> What you will do:
The answer must be an exact copy of the lines from the one holding "林凌 (414, 2427)" through the final line of the entries, and nothing else.

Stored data
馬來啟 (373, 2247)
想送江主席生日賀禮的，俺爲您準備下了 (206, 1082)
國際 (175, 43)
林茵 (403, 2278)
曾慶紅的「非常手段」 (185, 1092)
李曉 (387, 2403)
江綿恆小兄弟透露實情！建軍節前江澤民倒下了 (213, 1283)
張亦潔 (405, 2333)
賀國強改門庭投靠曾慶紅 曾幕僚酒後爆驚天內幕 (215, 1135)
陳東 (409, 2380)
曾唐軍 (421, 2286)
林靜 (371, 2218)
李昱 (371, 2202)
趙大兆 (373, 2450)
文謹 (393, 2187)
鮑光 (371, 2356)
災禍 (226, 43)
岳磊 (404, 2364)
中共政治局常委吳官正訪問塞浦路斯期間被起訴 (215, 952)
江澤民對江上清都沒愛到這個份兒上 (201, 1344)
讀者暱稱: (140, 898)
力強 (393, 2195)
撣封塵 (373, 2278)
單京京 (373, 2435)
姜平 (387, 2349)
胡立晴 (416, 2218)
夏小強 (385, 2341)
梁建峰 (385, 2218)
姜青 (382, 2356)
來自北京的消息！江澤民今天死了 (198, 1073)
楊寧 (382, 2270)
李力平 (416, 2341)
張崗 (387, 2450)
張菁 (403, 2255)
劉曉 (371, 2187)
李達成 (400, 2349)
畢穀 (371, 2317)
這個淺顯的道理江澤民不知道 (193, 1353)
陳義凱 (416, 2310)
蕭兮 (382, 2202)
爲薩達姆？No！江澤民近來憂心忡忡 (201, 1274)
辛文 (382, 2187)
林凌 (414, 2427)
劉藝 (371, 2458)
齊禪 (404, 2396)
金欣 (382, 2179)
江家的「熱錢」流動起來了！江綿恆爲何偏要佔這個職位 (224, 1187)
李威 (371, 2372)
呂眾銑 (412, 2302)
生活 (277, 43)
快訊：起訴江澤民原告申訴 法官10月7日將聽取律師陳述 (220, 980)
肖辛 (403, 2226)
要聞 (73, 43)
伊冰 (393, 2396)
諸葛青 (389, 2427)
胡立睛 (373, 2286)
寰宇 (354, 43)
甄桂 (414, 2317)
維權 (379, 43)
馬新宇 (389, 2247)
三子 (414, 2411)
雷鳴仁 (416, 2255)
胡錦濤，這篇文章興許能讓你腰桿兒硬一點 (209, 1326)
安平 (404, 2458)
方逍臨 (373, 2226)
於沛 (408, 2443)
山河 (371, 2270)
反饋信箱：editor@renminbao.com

> Answer for this exercise:
林凌 (414, 2427)
劉藝 (371, 2458)
齊禪 (404, 2396)
金欣 (382, 2179)
江家的「熱錢」流動起來了！江綿恆爲何偏要佔這個職位 (224, 1187)
李威 (371, 2372)
呂眾銑 (412, 2302)
生活 (277, 43)
快訊：起訴江澤民原告申訴 法官10月7日將聽取律師陳述 (220, 980)
肖辛 (403, 2226)
要聞 (73, 43)
伊冰 (393, 2396)
諸葛青 (389, 2427)
胡立睛 (373, 2286)
寰宇 (354, 43)
甄桂 (414, 2317)
維權 (379, 43)
馬新宇 (389, 2247)
三子 (414, 2411)
雷鳴仁 (416, 2255)
胡錦濤，這篇文章興許能讓你腰桿兒硬一點 (209, 1326)
安平 (404, 2458)
方逍臨 (373, 2226)
於沛 (408, 2443)
山河 (371, 2270)
反饋信箱：editor@renminbao.com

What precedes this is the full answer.